Fonseca's reconstruction lists Omoluyere and Abejoye as successive 17th-century rulers, identifies Abejoye as Dom Matias, and identifies Akenjoye as Dom Ludovico Domingos, with an approximate reign of 1675–1709. The palace also associates Akenjoye with Dom Ludivico Domingo, but dates his reign to 1701–1709. Joseph Kenny's study of the missionary evidence emphasises that the accounts are difficult to reconcile. Kenny identifies the Olu documented in 1690 as Lewis II and infers that a deceased elder brother had been Lewis I, but he does not give that elder brother an Itsekiri throne name.

==Possible identification with Dom Matias==

===Accession and parentage===

The principal narrative about Dom Matias was written by the Capuchin Bonaventura da Firenze, who worked in Warri in the late 1650s. Bonaventura wrote that the previous Olu's Portuguese wife died in childbirth together with her child, after which the king had four sons and four daughters by African women. The eldest son, Matthias, was seven or eight when his father died. Court officials left the royal title to the boy but governed for nine years, transferring full authority to him when he was about eighteen.

Bonaventura was unsure whether the former ruler's name had been Antonio or David. Kenny consequently sets out three possible reconstructions: Matias may have been the same person as the Antonio Domingos reported as Olu in 1644; Matias and Antonio may have been half-brothers and sons of Dom Domingos; or Matias may have been Antonio's son. Fonseca adopts the half-brother reconstruction, describing Matias and Antonio Domingos as sons of Dom Domingos by African and Portuguese mothers respectively, and associates Matias with Abejoye in his dynastic table.

===Capuchin mission and marriage===

The Capuchins Angelo Maria da Ajaccio and Bonaventura da Firenze reached Warri in 1656. According to the missionary account, Matias received them favourably, arranged for the dilapidated church to be repaired, and allowed them to preach. The missionaries hoped that the king would set an example by entering a monogamous Christian marriage. Matias said that he would do so if a white wife could be found, as his father had married one. A 20-year-old woman living on São Tomé agreed to the marriage with the consent of her parents and was ceremonially received in Warri. Fonseca dates the marriage to 1659 or 1660.

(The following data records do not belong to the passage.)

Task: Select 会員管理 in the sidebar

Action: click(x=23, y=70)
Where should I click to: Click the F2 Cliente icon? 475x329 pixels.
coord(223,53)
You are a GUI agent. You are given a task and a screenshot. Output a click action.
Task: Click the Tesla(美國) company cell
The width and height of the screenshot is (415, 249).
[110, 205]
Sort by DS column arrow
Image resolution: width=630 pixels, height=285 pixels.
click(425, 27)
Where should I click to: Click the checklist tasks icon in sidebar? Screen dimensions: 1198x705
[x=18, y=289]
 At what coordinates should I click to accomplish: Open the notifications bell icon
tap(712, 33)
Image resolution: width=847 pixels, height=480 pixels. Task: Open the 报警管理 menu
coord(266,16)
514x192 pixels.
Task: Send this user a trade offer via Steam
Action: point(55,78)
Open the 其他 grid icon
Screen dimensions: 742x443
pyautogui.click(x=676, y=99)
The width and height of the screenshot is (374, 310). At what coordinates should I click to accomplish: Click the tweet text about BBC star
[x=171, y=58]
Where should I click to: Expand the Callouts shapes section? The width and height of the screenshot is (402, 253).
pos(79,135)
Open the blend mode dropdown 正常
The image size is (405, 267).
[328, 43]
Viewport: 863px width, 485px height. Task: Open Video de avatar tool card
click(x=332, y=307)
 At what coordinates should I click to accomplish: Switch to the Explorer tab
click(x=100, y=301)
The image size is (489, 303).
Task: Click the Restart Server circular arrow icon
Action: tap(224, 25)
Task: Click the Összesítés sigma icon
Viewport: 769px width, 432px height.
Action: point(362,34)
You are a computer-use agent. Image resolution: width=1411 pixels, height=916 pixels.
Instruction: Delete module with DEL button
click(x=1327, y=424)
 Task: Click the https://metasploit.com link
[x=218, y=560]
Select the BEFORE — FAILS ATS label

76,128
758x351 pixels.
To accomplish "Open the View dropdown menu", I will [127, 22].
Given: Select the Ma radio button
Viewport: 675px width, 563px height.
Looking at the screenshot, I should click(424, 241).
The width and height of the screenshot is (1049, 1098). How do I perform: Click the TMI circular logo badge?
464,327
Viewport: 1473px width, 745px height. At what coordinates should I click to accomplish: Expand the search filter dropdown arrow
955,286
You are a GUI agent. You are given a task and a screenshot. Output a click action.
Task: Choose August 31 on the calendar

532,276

Conflict with Portuguese officials and traders prevented the mission from becoming permanent. The two Capuchins left Warri for São Tomé around the beginning of 1660, intending to seek reinforcements, but were imprisoned there and sent away. Although they were later cleared in Lisbon and given permission to return, neither resumed the Warri mission.

===Appeal to Portugal and succession===

In October 1673 the Olu gave a visiting Franciscan a letter to the king of Portugal. He complained that no priest had come since Angelo Maria da Ajaccio's departure, asked for missionaries, and described the decline of Portuguese shipping to Warri. Fonseca attributes the appeal to Matias.

No effective response followed until 1684. Fonseca states that Dom Ludovico Domingos was then Olu and identifies him with Akenjoye, not Abejoye. A later mission produced a letter dated 16 January 1690 from an Olu called Lewis II, granting land for a Capuchin church and residence. The missionary Francesco da Monteleone described this ruler as young and said that he had inherited the wives of both his father and a deceased elder brother. Kenny labels the brother Lewis I and considers the two brothers likely sons of Matias or of the ruler called Domingos II in a suspect 1653 letter. These records establish a change of ruler between the 1673 appeal and the 1680s, but the surviving sources do not produce a single, uncontested match between the Portuguese names and the Itsekiri king lists.